Oliver’s ugly attacks—and the lovefest showered on him by the media—had nothing to do with the content of the Pence bunny book. Much like the Broadway actors on stage who interrupted their own performance to berate the Pence family in the audience, the left simply will not tolerate Christian beliefs in the person of the vice president of the United States.

We were proud to publish the Pence ladies, and proud of their grace and resolve during the firestorm that ensued.

Fast-forward to 2021. Mike Pence has just signed a seven-figure deal to publish his memoir. Which publisher did he decide to sign with? Simon and Schuster. The same Simon and Schuster who canceled Sen. Josh Hawley’s book for the unconscionable act of requesting an inquiry into the Jan. 6 Capitol Hill protests. The same Simon and Schuster who canceled Milo Yiannopoulos’s book, another outspoken challenger of the left’s narrative.
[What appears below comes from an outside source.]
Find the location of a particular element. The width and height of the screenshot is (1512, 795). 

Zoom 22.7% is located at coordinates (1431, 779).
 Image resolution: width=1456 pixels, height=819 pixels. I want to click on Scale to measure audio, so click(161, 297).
How long will it take for the left to rally the mob and protest the Pence book, I wonder? After all, we “know” that Pence, along with all his fellow Christians, is homophobic and racist. They support killer cops and promote the “myth” of election fraud, all for the purpose of disenfranchising minorities. How can a New York publisher permit such an author to remain on their list?

Even if you thought S&S might tolerate Donald Trump’s second-in-command, remember that they are in the midst of being acquired by an even larger New York publisher—Penguin Random House. This presents Pence with two problems: If the cancel culture doesn’t castrate him, the disruption and politics of a giant merger promise little collaboration and support from his publishing partner.

What will it take for Pence to keep his big advance and his New York book deal? Will he be allowed to mention his Christian values? Will he have to apologize for serving under President Trump? Will he be obliged to dismiss calls for border security or distance himself from Americans who reject identity politics and critical race theory? Perhaps he can simply deliver his daughter’s pet bunny as a sacrificial offering.

There is nothing wrong with a large publisher working with authors from across the political spectrum. In fact, it’s proof that they honor their professed commitment to diversity. But that’s not the path the Big 5 have taken recently. Instead, they have caved to pressure from an uninformed, immature, and intolerant mob demanding that conservative voices be silenced.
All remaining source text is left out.